Sometimes you’ll hear reference to how an issue is “framed”.
This reflects the reality that news is competitive, stories have two sides and interpretations are relative.
Good public health advocacy is very much about how the narrative around a particular controversy or debate gets framed.
Look at the ongoing debate about the potential health benefits and risks associated with making vaping more accessible in Australia. It’s a good example of how proponents of different approaches frame the issue differently.
In summary, vaping (using e-cigarettes) with nicotine included is largely illegal in Australia, although some people manage to access nicotine legally via prescription or via certain imports provisions. Tied up in a range of controversies about benefits, risks and personal choice, is an ongoing debate about whether vaping is more likely to be a way “into” smoking (ie, as a gateway) or a way “out of” smoking (ie, by providing a significantly less harmful alternative to combustible tobacco for people dependent on cigarettes).
The enthusiasm on both sides of the debate is palpable and by mid February 2018 there was a clear political dimension to the issue underpinned by an ongoing parliamentary enquiry.
The anti-vapers have framed the pro-vaping crowd as funded by “big tobacco” who are re-using the tactics tobacco companies employed through the 1980’s and 1990’s to promote cigarettes (astroturfing etc). If they can successfully portray the e-cigs advocates as “shills” of the tobacco industry then they can effectively compromise much of the co-ordinated advocacy.
The anti-vaping crew did this brilliantly in an exclusive with the Sydney Morning Herald in mid 2017 which claimed submissions made to a parliamentary enquiry were facilitated by tobacco giant Philip Morris. This came as a complete shock to many vapers and defused the impact of hundreds of submissions made by honest, interested people who had no idea Philip Morris was even involved.
The pro-vaping crew frame the issue as a public health tragedy where “unelected nannie state advocates” are holding the political decision makers “to ransom” over an issue that will cost thousands of lives. They paint Australian policy makers as falling behind the innovative, liberal, evidence-based, rational approaches being introduced in the UK and elsewhere.
They are pointing to recent studies and saying “show us the risk”.
As each major report is release it is re-framed to suit the arguments of the different sides.
In January 2018, the pro-vaping crowd were celebrating a key conclusion from National Academies of Sciences, Engineering and Medicine (NASEM) report into vaping which found that there was “substantial evidence except for nicotine, under typical conditions of use, exposure to potentially toxic substances from e-cigarettes is significantly lower compared with combustible tobacco cigarettes”.
So they were likely surprised that their opponents had argued publicly not just that things were going badly for them that week, but that they were in the middle of their “pessimus sabbati” (worst week ever).
It’s an environment where counter views are framed as definitive. Arguments or claims by the pro-vaping crowd never seem to be simply challenged, questioned or put into context – they always seem to be “eviscerated”
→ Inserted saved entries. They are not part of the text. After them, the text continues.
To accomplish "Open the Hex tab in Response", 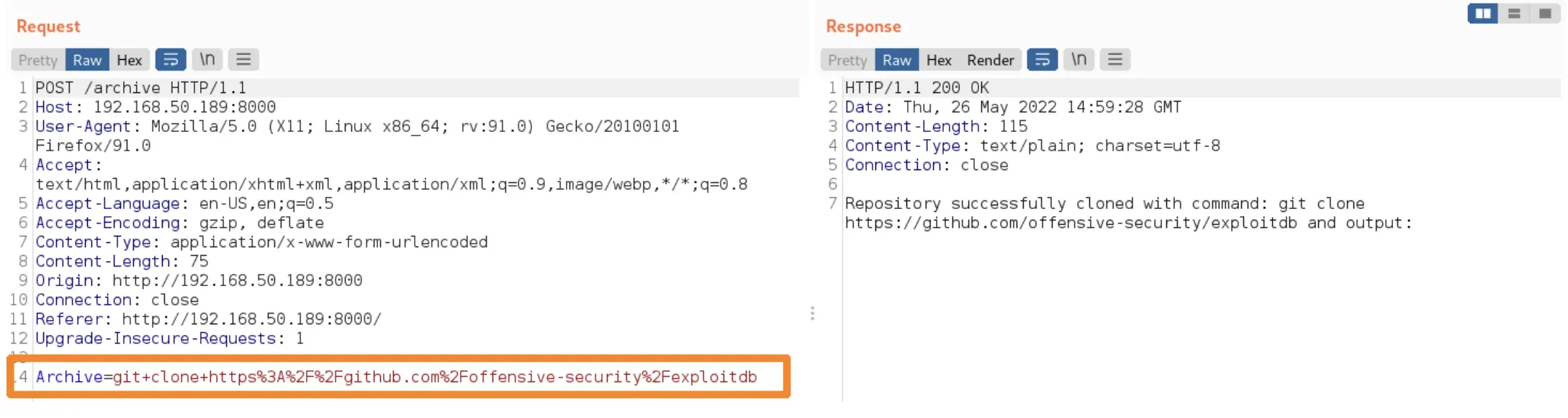I will coord(939,60).
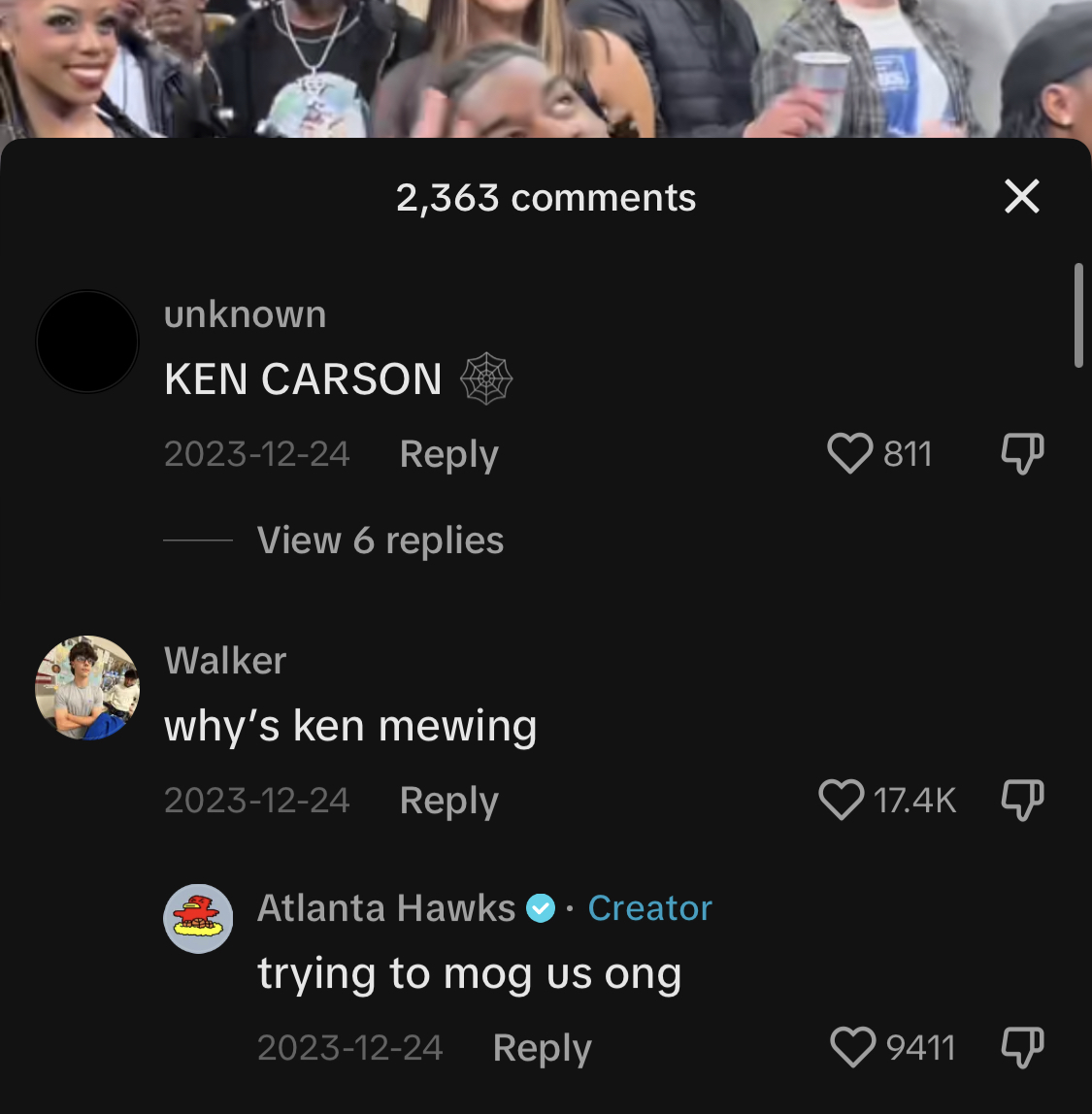This screenshot has height=1114, width=1092.
Task: Open Walker's profile picture
Action: pos(87,688)
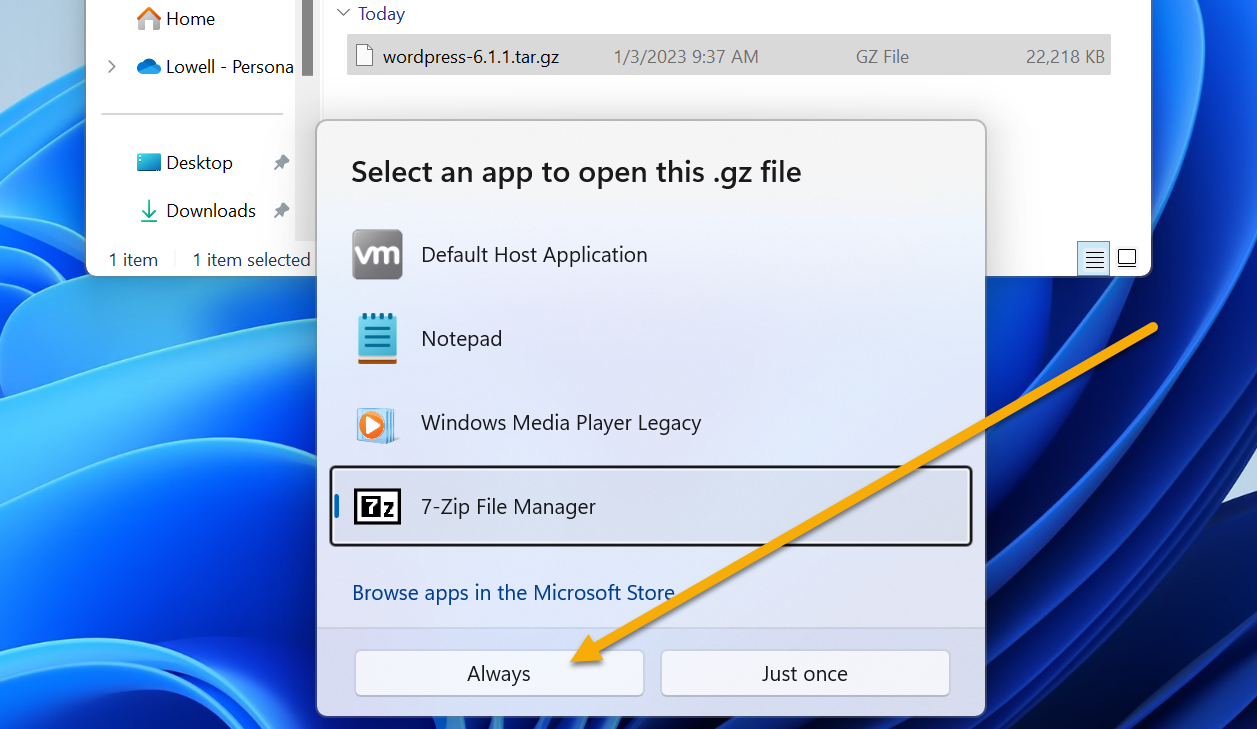Click the Just once button

click(804, 673)
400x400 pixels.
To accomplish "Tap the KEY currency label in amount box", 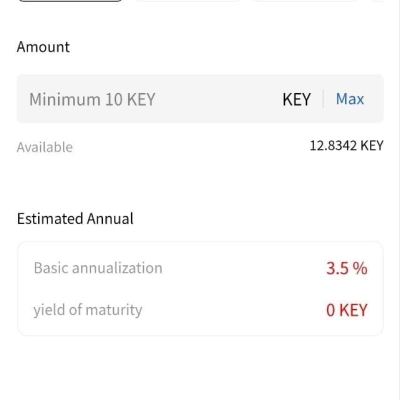I will pos(296,99).
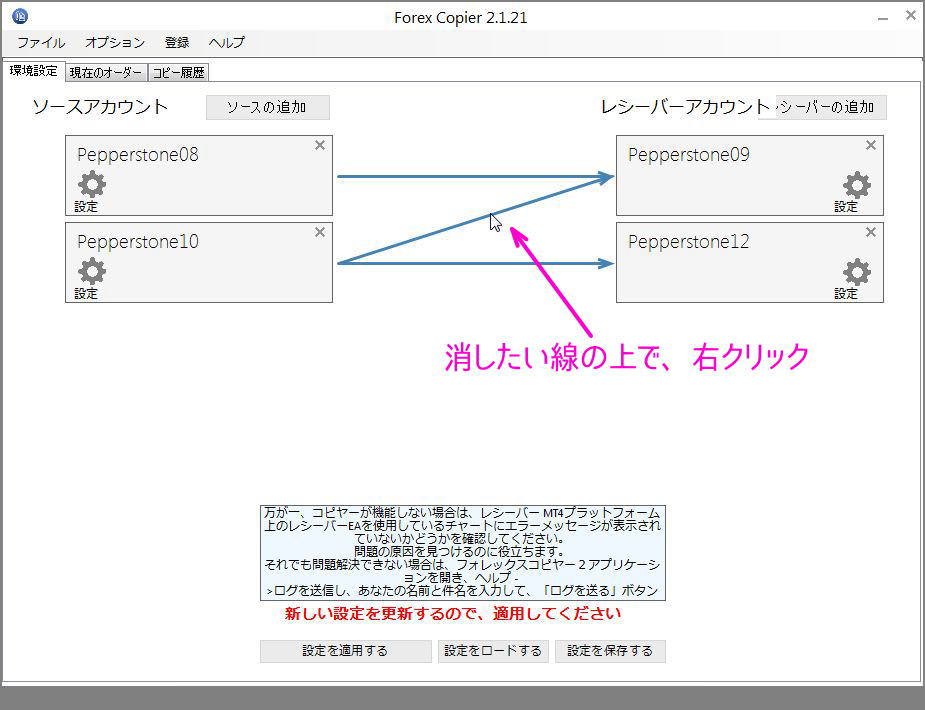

For their part, the pro-vaping crew have tried to portray a lack of action on vaping as a “lost opportunity” and to paint the prospect of wider access to vaping as a kind of a public health campaign. All of this in the absence of strong clinical trial evidence that shows vaping can effectively help people quit.
So you get the point right? Pro-vapers frame vaping in the harm reduction/health promotion context. They are hankering for a campaign that would encourage intransigent smokers to switch to vaping. Those opposing think this would be irresponsible and put a tighter frame around e-cigs – arguing they are effectively quit smoking devices that should be tightly regulated in the same way as nicotine patches and gum.
So public health advocacy is not just about rational arguments. Because punters and politicians are not persuaded by rational arguments, science and evidence. They are persuaded by how things are framed. (Which incidentally is a shame given how much is at stake)
Who are the good guys? Who are the bad guys? Are the bad guys really behind what is being proposed? What metaphors help sell the benefits? How are the risks dramatized into consumer language? What creative epidemiology can be employed? How can we discredit the individuals involved? Who benefits? What strings are being pulled behind the scenes?
These are the questions that drive the framing of so many public health debates.
The language of health-related advocacy is not just the language of science and evidence. It is the language of rhetoric and persuasion.
It is evident on both sides of important debates about health funding, health efficiencies, cancer screening, medicines reimbursement and electronic health records. Hopefully you’ll recognise it when you hear it. No matter your natural leanings.